SOCIAL
Snap: Downgrading To ‘Hold’ As Turnaround Has Been Slow (NYSE:SNAP)

stockcam
Back in March, I said that while Snap (NYSE:SNAP) was facing a number of issues that it had a valuable platform and expectations were low for the company. Since then, the stock is down -14% versus a 7% increase for the S&P 500. Let’s catch up on the name.
Company Profile
As a quick reminder, SNAP is a social media company whose primary offering is Snapchat, a messaging app where users share videos, photos, texts, and other forms of media. Users can apply filters, graphics, stickers, and animation to photos and videos using one of SNAP’s over one million different lenses. The platform also has other features such as Snap Map, Stories and Spotlight. The company generally generates most of its revenue from advertising, although it does as a subscription service as well.
Q3 Results
For the most-recent quarter, SNAP saw revenue increase 5% to $1.13 billion. That topped the analyst consensus of $1.11 billion. North American revenue fell -3% to $786 million. European revenue jumped 24% to $200 million, while Rest of World revenue soared 20% to $202 million.

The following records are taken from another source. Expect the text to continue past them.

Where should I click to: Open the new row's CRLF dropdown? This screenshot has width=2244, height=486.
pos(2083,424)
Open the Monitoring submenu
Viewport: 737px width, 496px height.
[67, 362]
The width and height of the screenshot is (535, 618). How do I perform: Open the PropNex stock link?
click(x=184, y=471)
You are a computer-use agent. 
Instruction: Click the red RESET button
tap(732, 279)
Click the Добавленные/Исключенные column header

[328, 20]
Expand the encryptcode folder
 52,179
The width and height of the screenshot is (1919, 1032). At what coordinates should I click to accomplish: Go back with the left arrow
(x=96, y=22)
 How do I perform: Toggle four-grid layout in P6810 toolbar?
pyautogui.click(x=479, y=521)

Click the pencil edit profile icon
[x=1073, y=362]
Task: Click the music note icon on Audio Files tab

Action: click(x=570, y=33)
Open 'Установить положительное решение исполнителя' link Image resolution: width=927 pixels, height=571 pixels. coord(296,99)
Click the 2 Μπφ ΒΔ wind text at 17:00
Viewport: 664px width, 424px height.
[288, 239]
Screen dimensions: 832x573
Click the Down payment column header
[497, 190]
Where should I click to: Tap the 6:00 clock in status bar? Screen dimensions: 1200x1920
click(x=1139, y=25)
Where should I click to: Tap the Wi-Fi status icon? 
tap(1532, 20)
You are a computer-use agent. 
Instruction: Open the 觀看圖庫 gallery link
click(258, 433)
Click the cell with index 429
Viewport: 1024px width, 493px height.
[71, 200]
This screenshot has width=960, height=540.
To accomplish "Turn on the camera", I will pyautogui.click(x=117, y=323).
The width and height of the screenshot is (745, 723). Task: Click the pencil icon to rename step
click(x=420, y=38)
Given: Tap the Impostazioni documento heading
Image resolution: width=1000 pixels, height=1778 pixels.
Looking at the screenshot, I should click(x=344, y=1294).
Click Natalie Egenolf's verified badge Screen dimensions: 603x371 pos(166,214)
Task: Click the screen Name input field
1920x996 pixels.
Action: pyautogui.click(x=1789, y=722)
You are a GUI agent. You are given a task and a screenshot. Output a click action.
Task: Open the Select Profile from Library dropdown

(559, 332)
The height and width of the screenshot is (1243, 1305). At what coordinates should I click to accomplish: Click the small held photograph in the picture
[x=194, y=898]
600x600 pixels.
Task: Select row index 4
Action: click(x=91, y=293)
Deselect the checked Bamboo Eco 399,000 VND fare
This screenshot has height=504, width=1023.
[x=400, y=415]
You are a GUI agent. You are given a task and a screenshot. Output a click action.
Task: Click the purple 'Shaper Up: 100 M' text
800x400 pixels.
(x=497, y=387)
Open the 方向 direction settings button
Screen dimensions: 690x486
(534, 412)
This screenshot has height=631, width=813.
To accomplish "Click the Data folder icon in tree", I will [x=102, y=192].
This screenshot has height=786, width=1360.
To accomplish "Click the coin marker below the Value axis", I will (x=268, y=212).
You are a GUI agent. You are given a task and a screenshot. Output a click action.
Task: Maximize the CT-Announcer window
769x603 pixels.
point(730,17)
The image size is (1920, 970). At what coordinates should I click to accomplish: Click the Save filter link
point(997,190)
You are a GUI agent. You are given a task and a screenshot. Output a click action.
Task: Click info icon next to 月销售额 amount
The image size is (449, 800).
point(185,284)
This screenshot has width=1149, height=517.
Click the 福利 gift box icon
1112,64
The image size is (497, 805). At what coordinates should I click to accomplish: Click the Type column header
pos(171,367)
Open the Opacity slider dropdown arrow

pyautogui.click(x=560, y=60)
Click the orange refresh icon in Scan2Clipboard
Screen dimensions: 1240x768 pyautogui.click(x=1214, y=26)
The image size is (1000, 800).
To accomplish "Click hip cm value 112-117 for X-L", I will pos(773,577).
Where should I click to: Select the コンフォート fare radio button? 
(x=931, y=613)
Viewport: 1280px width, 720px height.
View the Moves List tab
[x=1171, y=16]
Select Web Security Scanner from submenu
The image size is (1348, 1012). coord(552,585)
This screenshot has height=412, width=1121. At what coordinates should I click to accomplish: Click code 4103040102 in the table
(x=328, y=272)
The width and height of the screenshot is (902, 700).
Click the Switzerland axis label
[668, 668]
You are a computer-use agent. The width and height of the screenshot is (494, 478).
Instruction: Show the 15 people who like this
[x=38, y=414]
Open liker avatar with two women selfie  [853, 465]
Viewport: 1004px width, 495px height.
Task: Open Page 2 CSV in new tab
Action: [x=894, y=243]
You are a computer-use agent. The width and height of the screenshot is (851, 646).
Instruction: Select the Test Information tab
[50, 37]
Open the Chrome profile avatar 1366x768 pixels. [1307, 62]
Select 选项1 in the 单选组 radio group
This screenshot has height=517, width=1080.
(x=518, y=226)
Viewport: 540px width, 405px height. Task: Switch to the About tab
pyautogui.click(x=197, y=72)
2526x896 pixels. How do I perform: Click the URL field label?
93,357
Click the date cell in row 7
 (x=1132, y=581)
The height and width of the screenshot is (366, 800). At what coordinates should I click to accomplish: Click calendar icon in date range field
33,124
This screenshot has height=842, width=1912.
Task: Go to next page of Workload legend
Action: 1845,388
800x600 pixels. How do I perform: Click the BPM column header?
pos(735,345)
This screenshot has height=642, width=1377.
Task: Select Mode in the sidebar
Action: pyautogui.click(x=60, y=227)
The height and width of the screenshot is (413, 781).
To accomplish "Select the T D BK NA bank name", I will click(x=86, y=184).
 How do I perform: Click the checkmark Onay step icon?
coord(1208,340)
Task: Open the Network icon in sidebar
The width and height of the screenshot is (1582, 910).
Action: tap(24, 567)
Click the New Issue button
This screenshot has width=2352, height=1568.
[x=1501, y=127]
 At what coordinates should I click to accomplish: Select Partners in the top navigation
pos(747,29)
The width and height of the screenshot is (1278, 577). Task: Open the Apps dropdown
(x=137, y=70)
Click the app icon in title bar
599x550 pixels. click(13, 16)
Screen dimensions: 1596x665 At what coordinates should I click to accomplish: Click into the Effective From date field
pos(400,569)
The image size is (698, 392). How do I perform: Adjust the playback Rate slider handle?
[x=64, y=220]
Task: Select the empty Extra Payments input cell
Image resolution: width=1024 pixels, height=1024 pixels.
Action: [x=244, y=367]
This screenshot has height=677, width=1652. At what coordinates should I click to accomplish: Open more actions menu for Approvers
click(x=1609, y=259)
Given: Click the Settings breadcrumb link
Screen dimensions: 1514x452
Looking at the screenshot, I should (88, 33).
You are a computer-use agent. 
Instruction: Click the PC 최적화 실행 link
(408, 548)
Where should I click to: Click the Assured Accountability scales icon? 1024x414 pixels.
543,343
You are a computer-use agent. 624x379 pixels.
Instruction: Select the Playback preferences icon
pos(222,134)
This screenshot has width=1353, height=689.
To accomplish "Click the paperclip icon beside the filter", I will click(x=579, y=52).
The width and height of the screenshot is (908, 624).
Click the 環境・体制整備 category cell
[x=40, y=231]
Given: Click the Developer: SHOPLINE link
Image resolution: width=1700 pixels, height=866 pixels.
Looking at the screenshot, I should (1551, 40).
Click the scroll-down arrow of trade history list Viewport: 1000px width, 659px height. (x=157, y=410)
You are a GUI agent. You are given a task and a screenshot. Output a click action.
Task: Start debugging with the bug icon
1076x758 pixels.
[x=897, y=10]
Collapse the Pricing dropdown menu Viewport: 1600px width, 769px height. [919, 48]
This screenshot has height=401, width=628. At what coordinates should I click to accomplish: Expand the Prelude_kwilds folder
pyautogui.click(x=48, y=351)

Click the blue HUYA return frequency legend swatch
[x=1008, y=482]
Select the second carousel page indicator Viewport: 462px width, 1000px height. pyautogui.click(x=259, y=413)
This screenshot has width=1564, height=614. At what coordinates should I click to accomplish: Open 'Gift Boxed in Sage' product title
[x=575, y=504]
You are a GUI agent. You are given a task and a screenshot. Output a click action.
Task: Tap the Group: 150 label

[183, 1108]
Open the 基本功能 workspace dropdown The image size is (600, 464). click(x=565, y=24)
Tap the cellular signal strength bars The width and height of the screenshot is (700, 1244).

The company saw its Snapchat+ subscription service reach more than 5 million subs and revenue grow more than 250%. Based on its $3.99 monthly cost, that would be about $60 million in revenue by my calculation.
Average revenue per user (ARPU) came in at $2.93, down -6% from $3.11 a year ago. However, it increased 9% sequentially from $2.69.
North American ARPU fell -4% to $7.82 from $8.13 and was up 14% quarter over quarter. European ARPU jumped 15% to $2.11 from $1.83 and was up 9% sequentially. Rest of World ARPU climbed 8% to 96 cents, but was down -2% quarter over quarter.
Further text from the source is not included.